(Stored data)
↓↓↓

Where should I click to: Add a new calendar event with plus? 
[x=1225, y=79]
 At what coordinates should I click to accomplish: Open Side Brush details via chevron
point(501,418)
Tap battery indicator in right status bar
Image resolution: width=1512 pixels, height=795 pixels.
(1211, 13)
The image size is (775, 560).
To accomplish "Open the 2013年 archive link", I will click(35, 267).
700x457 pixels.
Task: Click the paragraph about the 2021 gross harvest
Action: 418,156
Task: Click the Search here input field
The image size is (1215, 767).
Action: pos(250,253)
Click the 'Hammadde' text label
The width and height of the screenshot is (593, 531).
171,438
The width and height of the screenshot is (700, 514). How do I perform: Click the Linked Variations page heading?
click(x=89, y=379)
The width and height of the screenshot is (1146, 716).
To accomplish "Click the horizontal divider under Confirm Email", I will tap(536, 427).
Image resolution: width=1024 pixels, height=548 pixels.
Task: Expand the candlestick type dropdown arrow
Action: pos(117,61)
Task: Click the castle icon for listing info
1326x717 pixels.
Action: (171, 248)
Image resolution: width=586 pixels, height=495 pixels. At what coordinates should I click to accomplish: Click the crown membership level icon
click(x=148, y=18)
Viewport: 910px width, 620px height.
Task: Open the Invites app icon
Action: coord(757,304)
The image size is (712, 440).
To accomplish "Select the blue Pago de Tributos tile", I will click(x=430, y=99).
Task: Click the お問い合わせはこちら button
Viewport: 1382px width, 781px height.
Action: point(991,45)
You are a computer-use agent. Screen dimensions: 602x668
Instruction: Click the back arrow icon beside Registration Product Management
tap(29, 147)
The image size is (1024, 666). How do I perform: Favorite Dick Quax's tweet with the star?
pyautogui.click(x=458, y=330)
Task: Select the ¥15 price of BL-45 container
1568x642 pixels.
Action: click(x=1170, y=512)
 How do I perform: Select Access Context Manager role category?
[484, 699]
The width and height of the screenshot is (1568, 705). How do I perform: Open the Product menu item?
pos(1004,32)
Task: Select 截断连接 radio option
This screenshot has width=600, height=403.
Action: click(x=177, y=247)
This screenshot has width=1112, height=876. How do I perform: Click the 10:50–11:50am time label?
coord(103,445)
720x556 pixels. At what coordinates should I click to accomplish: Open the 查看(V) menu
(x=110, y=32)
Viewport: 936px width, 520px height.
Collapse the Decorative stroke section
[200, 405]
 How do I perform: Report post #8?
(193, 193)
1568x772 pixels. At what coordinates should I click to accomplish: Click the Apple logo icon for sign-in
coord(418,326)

↑↑↑

Lines before the one containing "The image size is (712, 440)." are left out. Repeat that line and all lines after it in the records above exactly.

The image size is (712, 440).
To accomplish "Select the blue Pago de Tributos tile", I will click(x=430, y=99).
Task: Click the お問い合わせはこちら button
Viewport: 1382px width, 781px height.
Action: point(991,45)
You are a computer-use agent. Screen dimensions: 602x668
Instruction: Click the back arrow icon beside Registration Product Management
tap(29, 147)
The image size is (1024, 666). How do I perform: Favorite Dick Quax's tweet with the star?
pyautogui.click(x=458, y=330)
Task: Select the ¥15 price of BL-45 container
1568x642 pixels.
Action: click(x=1170, y=512)
 How do I perform: Select Access Context Manager role category?
[484, 699]
The width and height of the screenshot is (1568, 705). How do I perform: Open the Product menu item?
pos(1004,32)
Task: Select 截断连接 radio option
This screenshot has width=600, height=403.
Action: click(x=177, y=247)
This screenshot has width=1112, height=876. How do I perform: Click the 10:50–11:50am time label?
coord(103,445)
720x556 pixels. At what coordinates should I click to accomplish: Open the 查看(V) menu
(x=110, y=32)
Viewport: 936px width, 520px height.
Collapse the Decorative stroke section
[200, 405]
 How do I perform: Report post #8?
(193, 193)
1568x772 pixels. At what coordinates should I click to accomplish: Click the Apple logo icon for sign-in
coord(418,326)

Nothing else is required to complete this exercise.